QEMU is applying for Google Summer of Code 2017. This page contains our ideas list and information for students and mentors. Google Summer of Code is a program that pays students for 12-week full-time remote work on open source projects from May to August!

Students: Google has not published the list of accepted organizations yet. You are welcome to contribute to QEMU and contact mentors for project ideas you are interested in. Please keep in mind that QEMU may not be accepted into GSoC to avoid disappointment.

Application Process

After contacting the mentor to discuss the project idea you should fill out the application form at [1]. The form asks for a problem description and outline of how you intend to implement a solution. You will need to do some background research (looking at source code, browsing relevant specifications, etc) in order to form an idea of how to tackle the project. The form asks for an initial 12-week project schedule which you should create by breaking down the project into tasks and estimating how long they will take. The schedule can be adjusted during the summer so don't worry about getting everything right ahead of time.

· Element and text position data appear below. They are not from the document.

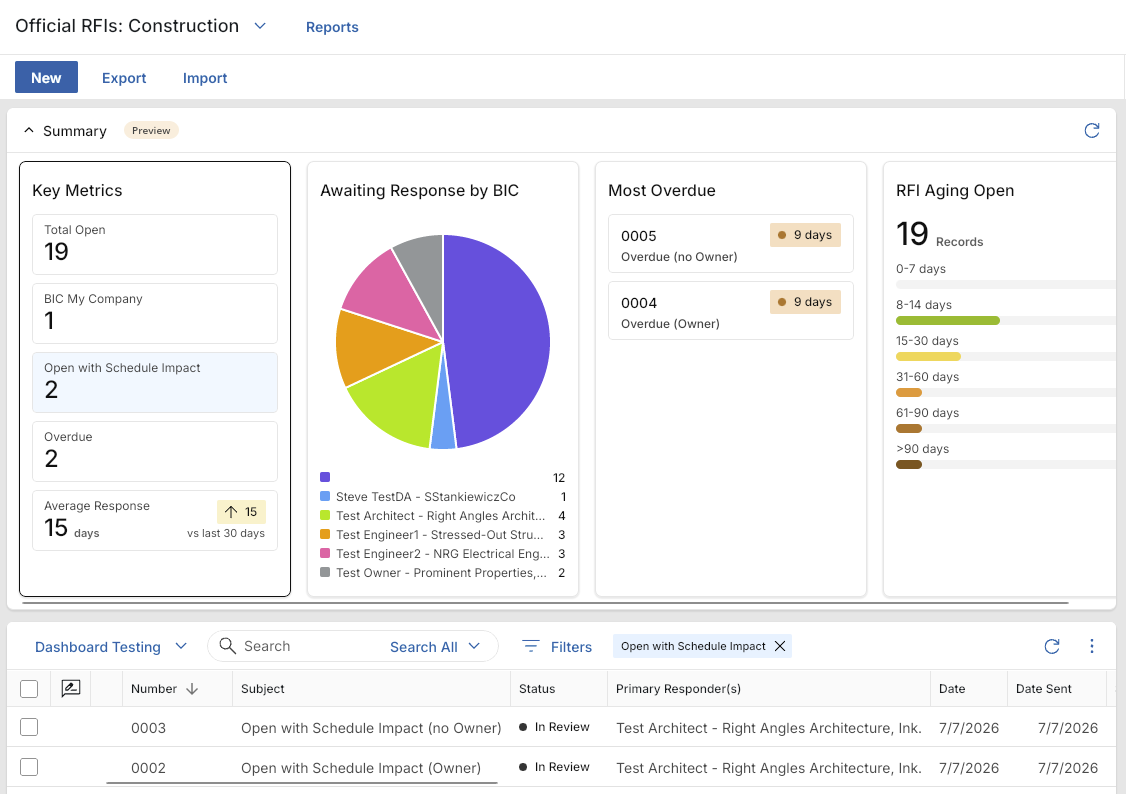Click the New button
The width and height of the screenshot is (1126, 794).
[46, 78]
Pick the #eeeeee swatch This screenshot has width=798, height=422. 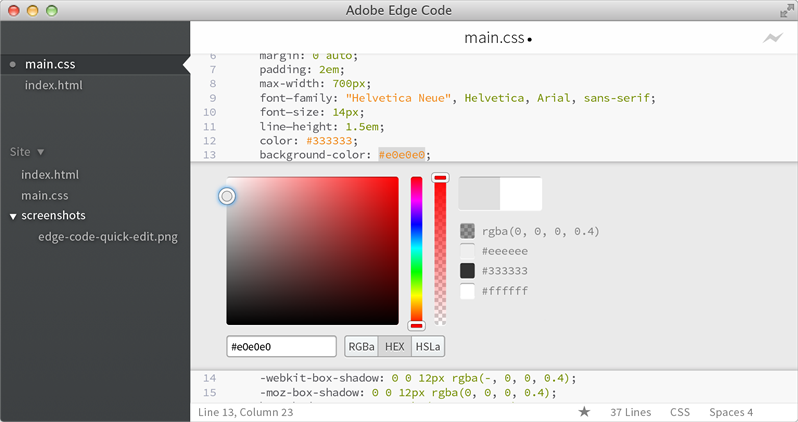[x=467, y=251]
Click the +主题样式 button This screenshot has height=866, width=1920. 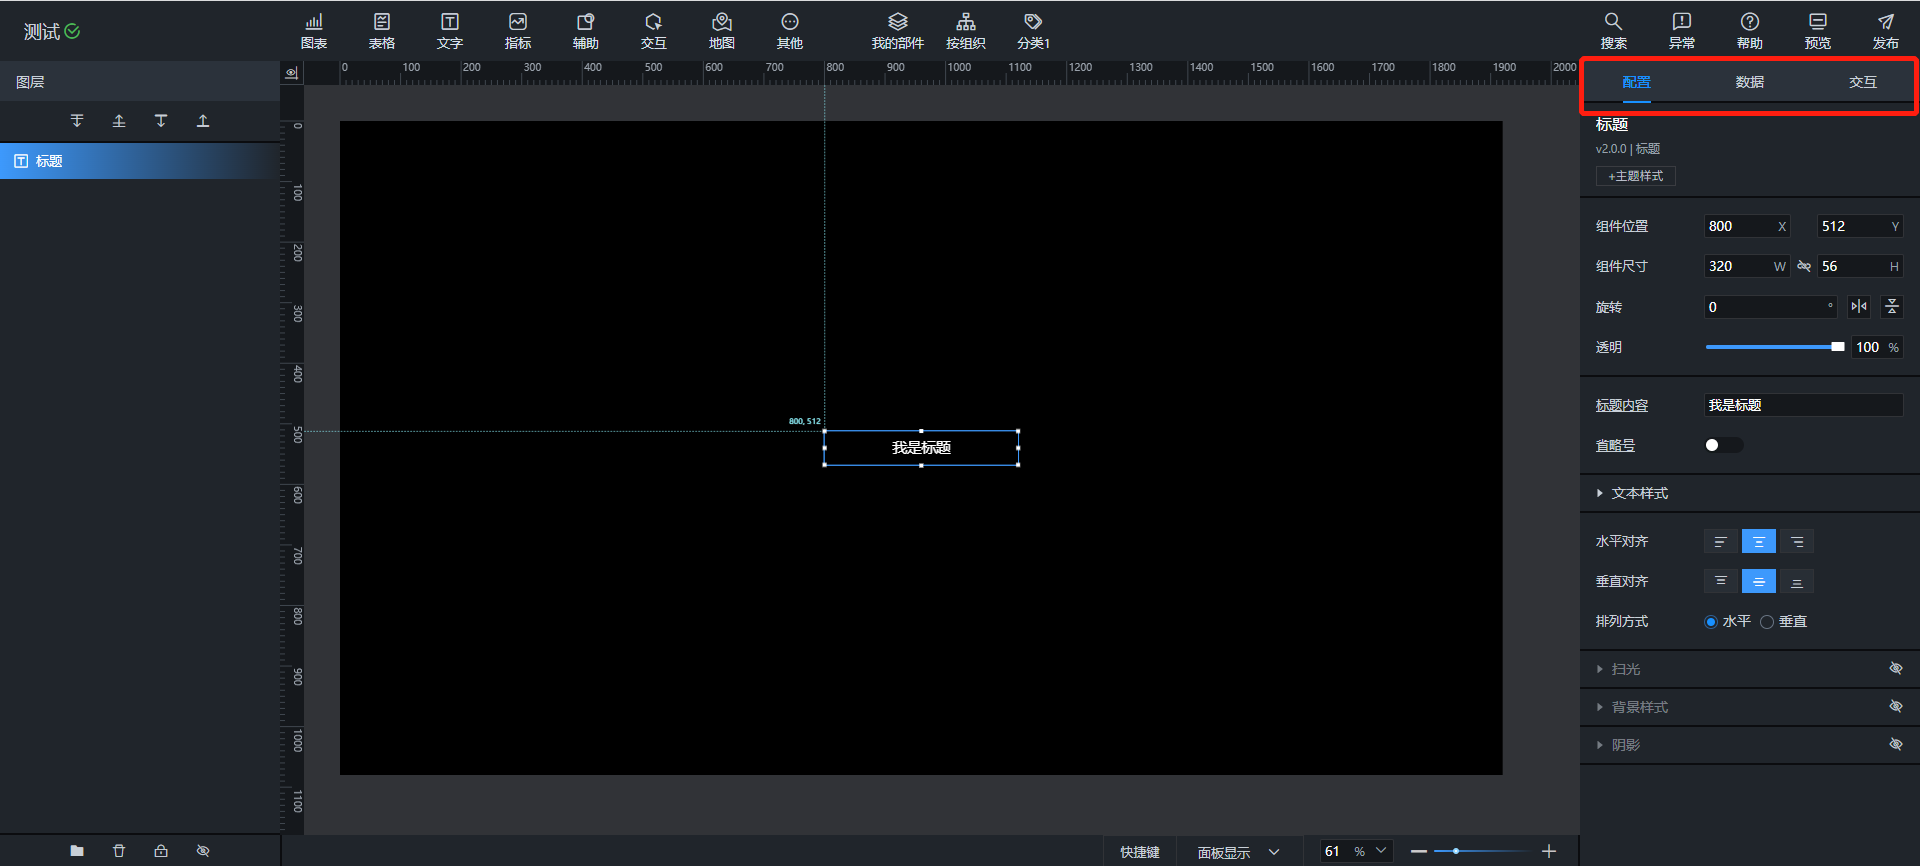point(1635,176)
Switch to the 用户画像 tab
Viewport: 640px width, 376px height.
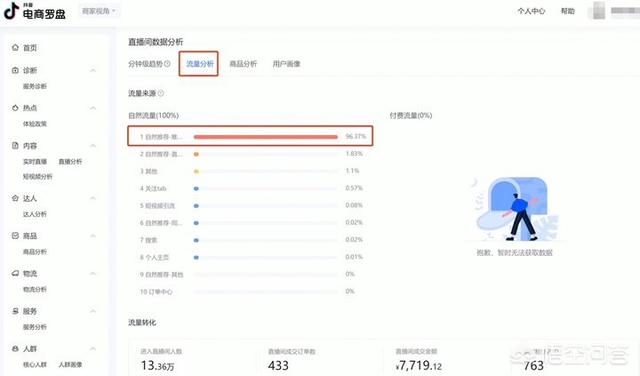click(x=287, y=64)
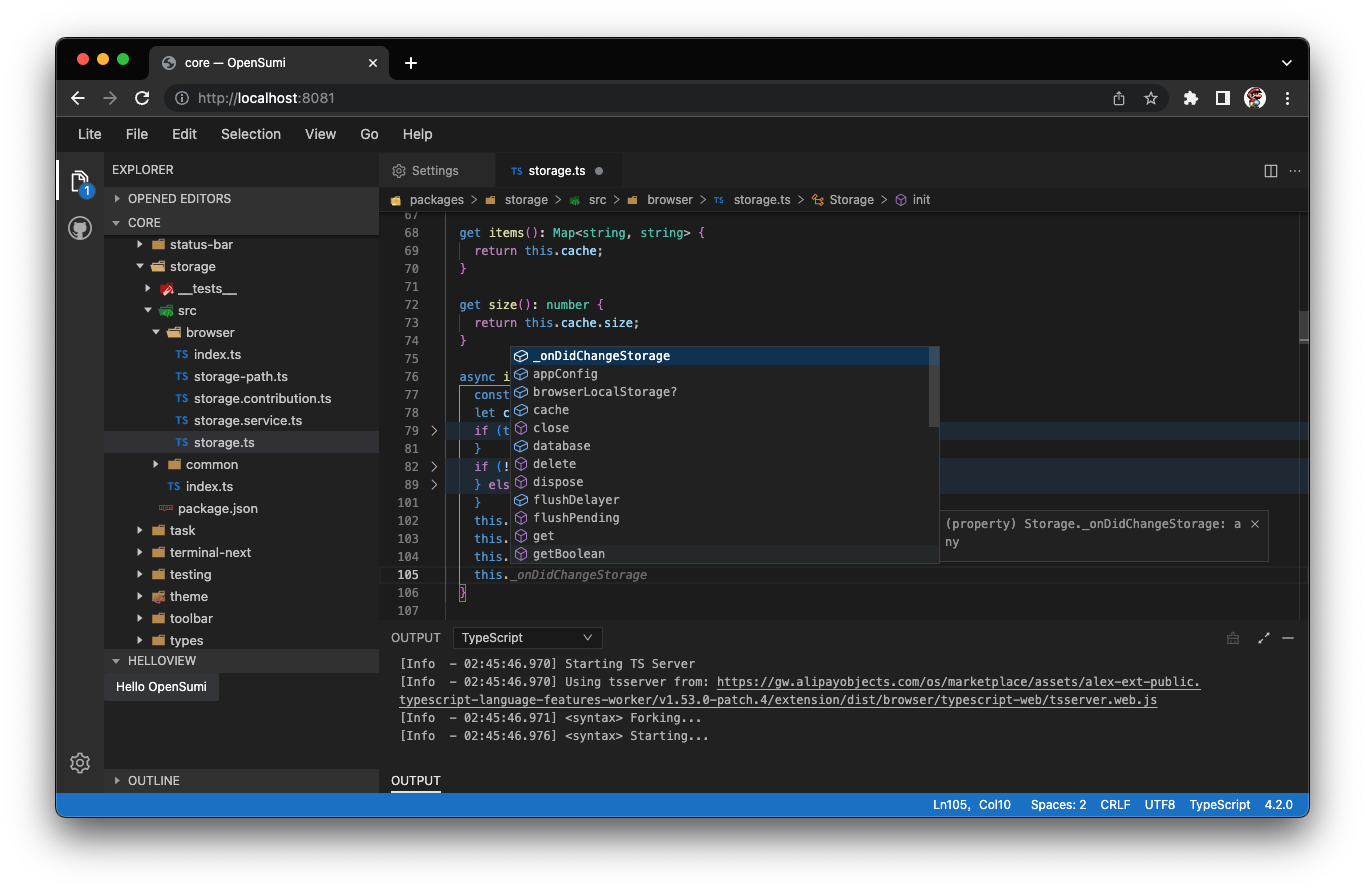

Candidates may be invited to an IRC interview with the mentor. The interview consists of a 30 minute C coding exercise, followed by technical discussion and a chance to ask questions you have about the project idea, QEMU, and GSoC. The coding exercise is designed to show fluency in C programming.

Here is a C coding exercise we have used in previous years when interviewing students: 2014 coding exercise

Try it and see if you are comfortable enough writing C. We cannot answer questions about the previous coding exercise but hopefully it should be self-explanatory.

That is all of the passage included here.